Friday, July 5, 2013

Day 7 A Killer Headache

I suffered all day from a migraine after the dogs went for their walk this morning.  Strangely, for the half hour there I couldn't get the "feel" of the garden, even after saying good morning to T, Gary, Donny, Gracie and even Pepe--from a safe distance I might add.

Nevertheless, on the way home, I met Fondie, who died in Memphis, or should I say, "perished" as quoted in her local obit.  She was only 47, a former Marine who had seen deployment in Desert Storm and Iraqi Freedom then return to became a postal worker.  I walked away from her grave three times, and three times I dragged the pups back to look at her plaque, staring at her name, drawn back for some strange reason, wondering why her name was spell so creatively, wondering if she was Black (I'm 1/4th Black as an adopted kid), wondering why I couldn't walk casually by and get home for some breakfast.

Fondie had indeed been a beautiful Black woman, from the picture posted in her obit, (I was compelled to look ay it upon returning home.  Of course, nothing in the few paragraphs announcing her local funeral revealed how she died.  At first, I wondered if it have been a car accident.  Statistics show that 40% of those dying every day do so in an automobile accident while 45% die due to some physical reason, such as a heart-attack, cancer, an infection, or a disease.  For a minute I was sure it was an accident.  But after reading her obituary a second time, a "gut" instinct said "shooting."  (Only 14%--die due to accidents at home--such as falling off a ladder, while a tiny portion of what's left of that 100%, die in a burst of quick violence--usually some woman killed by a husband or boyfriend, which is why the police always bring the guy into their interrogation rooms--because 9 times out of 10, the murdered victim is killed by someone he or she knows.    But it's an even smaller percentage which remains a mystery; because they are random, meaningless, brutal, committed by strangers--and for strange reasons. 

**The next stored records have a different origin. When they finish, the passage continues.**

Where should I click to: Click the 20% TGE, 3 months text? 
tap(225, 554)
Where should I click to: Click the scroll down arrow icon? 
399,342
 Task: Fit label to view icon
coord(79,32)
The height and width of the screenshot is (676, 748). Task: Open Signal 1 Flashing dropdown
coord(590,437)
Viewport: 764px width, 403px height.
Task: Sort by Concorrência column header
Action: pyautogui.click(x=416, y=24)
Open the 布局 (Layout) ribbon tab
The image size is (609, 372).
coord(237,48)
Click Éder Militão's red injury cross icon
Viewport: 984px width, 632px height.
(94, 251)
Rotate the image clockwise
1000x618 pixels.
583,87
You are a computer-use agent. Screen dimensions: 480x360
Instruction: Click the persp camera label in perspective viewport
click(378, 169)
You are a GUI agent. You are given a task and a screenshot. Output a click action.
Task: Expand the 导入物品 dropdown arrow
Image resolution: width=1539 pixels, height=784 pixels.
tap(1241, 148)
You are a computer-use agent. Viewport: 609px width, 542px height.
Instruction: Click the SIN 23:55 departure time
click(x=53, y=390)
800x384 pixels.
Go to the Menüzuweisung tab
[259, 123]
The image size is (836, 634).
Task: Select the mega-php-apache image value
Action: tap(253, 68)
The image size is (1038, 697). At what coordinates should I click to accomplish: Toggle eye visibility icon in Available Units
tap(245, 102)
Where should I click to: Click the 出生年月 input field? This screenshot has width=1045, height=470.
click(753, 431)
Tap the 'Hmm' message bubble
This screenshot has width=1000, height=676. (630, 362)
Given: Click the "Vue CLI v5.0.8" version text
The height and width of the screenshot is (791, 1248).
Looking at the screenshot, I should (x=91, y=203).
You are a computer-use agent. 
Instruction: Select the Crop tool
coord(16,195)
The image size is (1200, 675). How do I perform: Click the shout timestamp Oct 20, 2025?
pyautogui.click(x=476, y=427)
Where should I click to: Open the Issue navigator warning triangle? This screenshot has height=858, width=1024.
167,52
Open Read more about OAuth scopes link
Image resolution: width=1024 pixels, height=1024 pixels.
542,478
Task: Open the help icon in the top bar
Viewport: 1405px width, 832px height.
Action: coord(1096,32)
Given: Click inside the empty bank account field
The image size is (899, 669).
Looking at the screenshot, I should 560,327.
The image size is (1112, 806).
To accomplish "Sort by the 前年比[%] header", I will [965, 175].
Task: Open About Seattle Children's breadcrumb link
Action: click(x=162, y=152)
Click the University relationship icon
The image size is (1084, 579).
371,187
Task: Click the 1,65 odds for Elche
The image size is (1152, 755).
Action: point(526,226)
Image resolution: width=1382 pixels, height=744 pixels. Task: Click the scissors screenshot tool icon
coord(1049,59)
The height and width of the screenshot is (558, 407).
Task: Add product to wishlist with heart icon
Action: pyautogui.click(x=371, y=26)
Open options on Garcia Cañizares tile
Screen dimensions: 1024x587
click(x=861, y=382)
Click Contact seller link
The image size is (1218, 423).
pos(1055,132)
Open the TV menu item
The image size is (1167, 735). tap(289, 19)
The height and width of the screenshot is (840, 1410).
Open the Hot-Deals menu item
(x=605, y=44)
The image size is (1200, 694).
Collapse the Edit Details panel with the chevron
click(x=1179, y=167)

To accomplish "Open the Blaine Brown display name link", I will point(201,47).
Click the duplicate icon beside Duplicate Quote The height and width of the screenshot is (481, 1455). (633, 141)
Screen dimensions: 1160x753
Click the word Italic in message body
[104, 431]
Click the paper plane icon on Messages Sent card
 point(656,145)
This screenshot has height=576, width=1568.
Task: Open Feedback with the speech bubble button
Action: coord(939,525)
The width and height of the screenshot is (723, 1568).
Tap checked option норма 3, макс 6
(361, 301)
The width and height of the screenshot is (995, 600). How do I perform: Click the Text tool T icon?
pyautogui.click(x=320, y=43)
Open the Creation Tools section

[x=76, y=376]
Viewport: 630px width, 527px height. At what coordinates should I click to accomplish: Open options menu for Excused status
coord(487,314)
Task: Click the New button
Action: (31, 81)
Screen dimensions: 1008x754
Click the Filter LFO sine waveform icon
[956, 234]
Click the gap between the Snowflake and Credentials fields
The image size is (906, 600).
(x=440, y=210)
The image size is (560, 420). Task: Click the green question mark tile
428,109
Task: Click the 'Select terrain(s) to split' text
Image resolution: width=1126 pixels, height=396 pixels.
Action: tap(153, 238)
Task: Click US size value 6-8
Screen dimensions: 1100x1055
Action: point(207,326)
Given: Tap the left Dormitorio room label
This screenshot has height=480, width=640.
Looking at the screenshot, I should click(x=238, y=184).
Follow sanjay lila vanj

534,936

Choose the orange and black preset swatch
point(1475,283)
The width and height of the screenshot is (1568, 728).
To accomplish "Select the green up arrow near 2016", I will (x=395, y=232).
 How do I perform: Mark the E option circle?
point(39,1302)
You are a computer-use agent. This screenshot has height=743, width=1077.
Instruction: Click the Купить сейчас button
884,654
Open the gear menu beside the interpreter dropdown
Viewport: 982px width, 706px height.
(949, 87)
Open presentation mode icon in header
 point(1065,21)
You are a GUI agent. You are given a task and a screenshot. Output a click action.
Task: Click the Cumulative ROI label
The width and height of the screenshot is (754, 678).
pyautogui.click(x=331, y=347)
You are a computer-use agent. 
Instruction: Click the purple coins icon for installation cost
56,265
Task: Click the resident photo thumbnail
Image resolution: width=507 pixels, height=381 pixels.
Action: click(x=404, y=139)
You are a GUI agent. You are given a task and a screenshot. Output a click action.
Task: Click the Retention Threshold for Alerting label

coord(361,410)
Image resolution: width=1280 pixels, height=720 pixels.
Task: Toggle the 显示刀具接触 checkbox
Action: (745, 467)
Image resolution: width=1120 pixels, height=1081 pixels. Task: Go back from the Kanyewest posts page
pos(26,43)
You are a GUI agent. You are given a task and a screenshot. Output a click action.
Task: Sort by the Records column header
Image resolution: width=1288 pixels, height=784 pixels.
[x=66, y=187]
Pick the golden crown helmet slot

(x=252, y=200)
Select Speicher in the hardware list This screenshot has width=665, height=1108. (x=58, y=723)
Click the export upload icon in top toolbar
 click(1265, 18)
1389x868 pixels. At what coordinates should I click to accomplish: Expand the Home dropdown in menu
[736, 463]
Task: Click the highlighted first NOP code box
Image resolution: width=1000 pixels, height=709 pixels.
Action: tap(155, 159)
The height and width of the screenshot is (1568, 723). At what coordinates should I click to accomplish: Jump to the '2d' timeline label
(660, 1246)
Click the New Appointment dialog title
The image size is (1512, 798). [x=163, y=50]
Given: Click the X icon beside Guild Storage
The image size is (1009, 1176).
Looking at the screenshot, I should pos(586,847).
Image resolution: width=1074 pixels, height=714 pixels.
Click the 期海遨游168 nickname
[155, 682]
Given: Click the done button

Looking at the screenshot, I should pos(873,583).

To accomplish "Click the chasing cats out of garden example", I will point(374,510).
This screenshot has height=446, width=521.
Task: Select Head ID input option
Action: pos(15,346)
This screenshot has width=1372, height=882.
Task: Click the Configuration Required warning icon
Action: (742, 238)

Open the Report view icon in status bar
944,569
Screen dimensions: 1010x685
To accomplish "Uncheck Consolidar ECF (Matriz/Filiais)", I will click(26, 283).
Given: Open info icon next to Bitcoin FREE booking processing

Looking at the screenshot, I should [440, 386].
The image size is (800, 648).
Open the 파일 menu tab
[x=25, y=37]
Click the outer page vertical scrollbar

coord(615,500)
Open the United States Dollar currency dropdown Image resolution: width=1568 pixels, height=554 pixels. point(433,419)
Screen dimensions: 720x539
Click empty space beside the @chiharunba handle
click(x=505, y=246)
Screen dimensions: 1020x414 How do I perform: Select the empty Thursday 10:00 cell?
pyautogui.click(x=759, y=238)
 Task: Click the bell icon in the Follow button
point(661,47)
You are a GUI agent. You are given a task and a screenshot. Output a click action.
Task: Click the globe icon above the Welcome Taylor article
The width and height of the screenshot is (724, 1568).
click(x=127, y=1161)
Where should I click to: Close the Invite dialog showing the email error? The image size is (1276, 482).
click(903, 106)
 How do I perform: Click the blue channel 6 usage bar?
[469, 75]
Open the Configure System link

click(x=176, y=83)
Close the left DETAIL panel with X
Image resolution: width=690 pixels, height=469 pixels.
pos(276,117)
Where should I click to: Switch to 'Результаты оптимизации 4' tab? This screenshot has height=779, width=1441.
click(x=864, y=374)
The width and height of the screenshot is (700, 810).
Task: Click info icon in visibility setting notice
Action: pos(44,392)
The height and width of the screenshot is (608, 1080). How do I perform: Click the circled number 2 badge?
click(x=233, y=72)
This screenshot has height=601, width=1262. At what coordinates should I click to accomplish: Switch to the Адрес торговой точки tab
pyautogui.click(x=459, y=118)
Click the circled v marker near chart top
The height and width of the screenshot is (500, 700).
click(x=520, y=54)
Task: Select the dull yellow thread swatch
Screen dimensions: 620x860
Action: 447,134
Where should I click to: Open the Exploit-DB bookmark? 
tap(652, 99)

Who would shoot and kill such a wonderful mom, grandmother, Marine?
 
I hoped it wasn't an ex-boy friend, or worse, a random violent blast from a gun stuck out a window of a car that swerved in front of a house from which she had finished delivering a few letters and a whole lot of junk mail.  One of those moments where a member of some evil affiliation needed to slaughter some person who happened to be in the wrong place at the wrong time, be it a child, a by-stander, or a mail-carrier, in order to "prove" his or her worthiness to belong to this " wicked social club.". That sort of death would have given anyone a horrible headache.

Fondie, could have died from a tumor.  Like Arnold said in "Kindergarten Cop" I keep hearing, "It's not a toomah!"  Which goes back to a shooting thing, which is making me so angry the pain in my head is starting to dissipate as I write this--something I wasn't going to do because of the migraine:  the irony of this situation is not lost on me. 

You don't think Fondie was trying to tell me something, do you?--trying to tell me how she died in the only way she could?  If so, I would rather not get this kind of communication again.  I didn't get anything done--slept for most of the day, and prayed God (while taking more migraine medication) would make this pain would let go of me--perhaps go and visit someone in Memphis instead.

If it was a message from a woman not that much younger than I, whose dark eyes and lovely caramel-colored skin haunted me in my dreams.  Fondie, I got the message!  But don't fret, my dear.  Karma (I'm using that term for the lack of a better one), karma works in strange and wonderful ways--what goes around, comes around.  If God doesn't mete out the proper justice in this world, oh, the blood of the innocent are even now crying out from the Earth!  His merciful bowels are filled with righteous vengeance which will come in the Great and Terrible Day of Judgment, when all secret deeds-- yours, mine, and theirs will be revealed--where blood will testify with more truth than a witness can in any court in this world. 

I'm glad I met you Fondie, but no more migraines, okay?